Panel Sessions

RFIC 2018 Lunchtime Panel Session

Monday, 11 June 2018
PCC, Room 201A

How will the future self-driving cars see?
R vs. Radar


Panel Organizers and Moderators:
  Hossein Hashemi, University of Southern California, USA
  Amin Arbabian, Stanford University, USA
  Juergen Hasch, Senior Expert, Corporate Sector Research and Advance Engineering, Robert Bosch GmbH
  Manju Hegde, CEO & Co-Founder, Uhnder 
  Ron Kapusta, System Architect, Autonomous Transportation and Safety, Analog Devices 
  Lute Maleki, Senior Distinguished Engineer, GM Cruise
  Karam Noujeim, Head of Radar and Sensor Fusion, Intelligent Driving Group, Baidu USA

Abstract: In 2004, the Defense Advanced Research Projects Agency (DARPA) held its first Grand Challenge with $1 million for grabs for any self-driving car that could travel a 150-mile route from California to Nevada. No self-driving car managed to finish the course. Fortunately, several teams succeeded in the subsequent 2005 second Grand Challenge, and a 2007 Urban Challenge. Since that event, almost all the traditional car companies as well as several startups in the field (nuTonomy, UBER, Zoox, and Waymo) have been working on deploying self-driving cars, with different levels of autonomy, in the market. Recent analysis estimates that the self-driving car market will be several trillion dollars by 2050, with the potential to revolutionize transportation.

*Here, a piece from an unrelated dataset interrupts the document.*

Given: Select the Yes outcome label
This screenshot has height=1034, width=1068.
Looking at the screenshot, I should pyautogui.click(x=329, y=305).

A self-driving car needs advanced sensors (eyes) as well as a powerful computing unit (brain). Various sensor technologies have been suggested to provide “sight” for self-driving cars. The top candidates (in no particular order) are cameras, LiDAR, and radar, and their combinations. The performance, cost, and reliability of vision systems have improved considerably thanks to the ubiquitous usage of image sensors in consumer products, as well as the advanced vision algorithms being deployed. On the other hand, radar and LiDAR have not enjoyed as much reduction in cost, area, and power consumption due to their limited commercial usage. As such, the past few years has witnessed a plethora of startup companies, as well as some established companies, working on development of low-cost, high-performance, and reliable radars, LiDARs, and associated signal processing algorithms (brain) for the emerging self-driving car market.

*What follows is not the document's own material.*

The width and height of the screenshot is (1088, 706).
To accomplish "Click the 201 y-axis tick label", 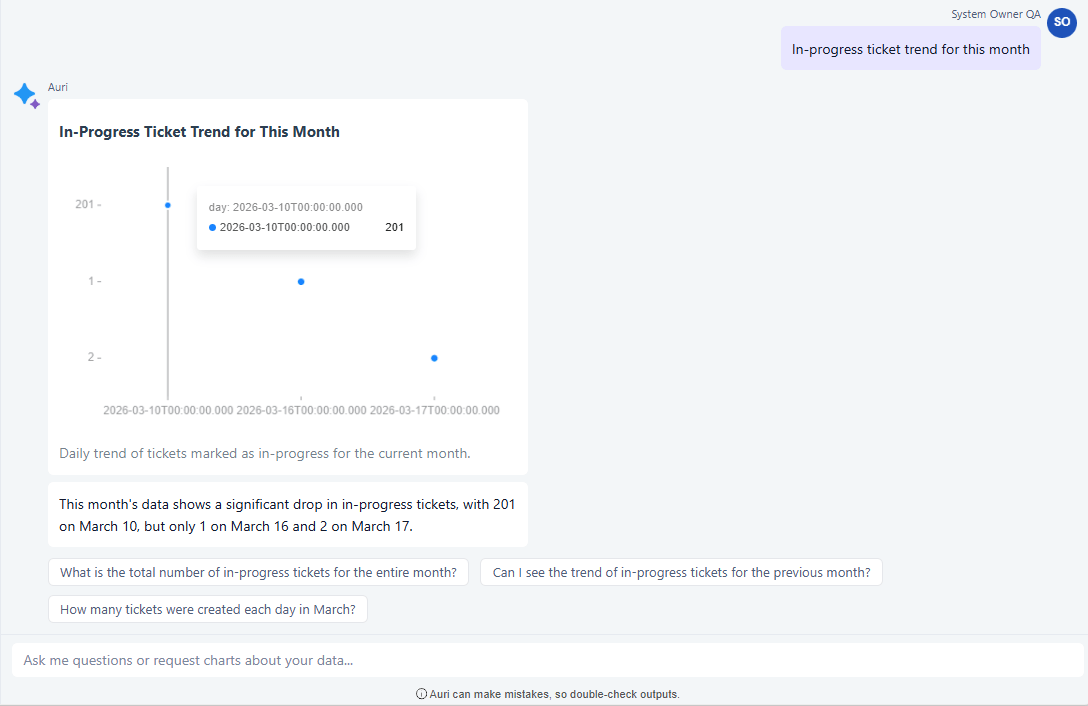I will click(x=85, y=205).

This expert panel covers the state of the art in radar and LiDAR technologies, and attempts to draw contrasts between the two approaches in the context of self-driving cars. Among other things, the panelists will argue whether radar can deliver the necessary performance to eliminate the need for LiDAR, and whether LiDAR can become cheap and compact to remove the need for radar in self-driving cars. Radar and LiDAR enabling self-driving cars may very well be the next multi-billion dollar business opportunity for the RF and microwave communities.

Joint IMS/RFIC 2018 Lunchtime Panel Session

Tuesday, 12 June 2018
PCC, Room 201A

Can a residential wireless Gbps internet connection
compete with wired alternatives?


Panel Organizers and Moderators:
  Amin Arbabian, Stanford University
  Oren Eliezer, PHAZR, USA                
  Rod Waterhouse, Pharad LLC, USA 
  Dalma Novak, Pharad LLC, USA

  John Cioffi, Chief Executive Officer, ASSIA Inc. and Professor Emeritus at Stanford University 
  Oleh Krutko, Director of Engineering, Head of Millimeter Wave,
                         Broadband, and Power Product Development, Qorvo  

  Mike Geen, Head of Engineering, Filtronic Broadband 
  Pat Iannone, Member of Technical Staff, Nokia/Bell Labs 
  Wilhelmus Theunissen, Facebook Connectivity Labs 

Abstract: The demand for Internet bandwidth continues to grow rapidly; Nielsen’s Law of Internet Bandwidth states that a user’s connection speed increases by 50% per year.   While we all may want a faster Internet connection, most people are unwilling to pay more to get higher data rates.   Gigabit-per-second (Gbps) residential internet connections have typically been supported by well-established high-speed wired networks.  However, there are a number of emerging technologies that offer the potential to compete with these approaches.  In this session, expert panelists will discuss some of the technology advancements that are enabling Gbps internet connections and will debate the merits of both the wired and wireless technology alternatives.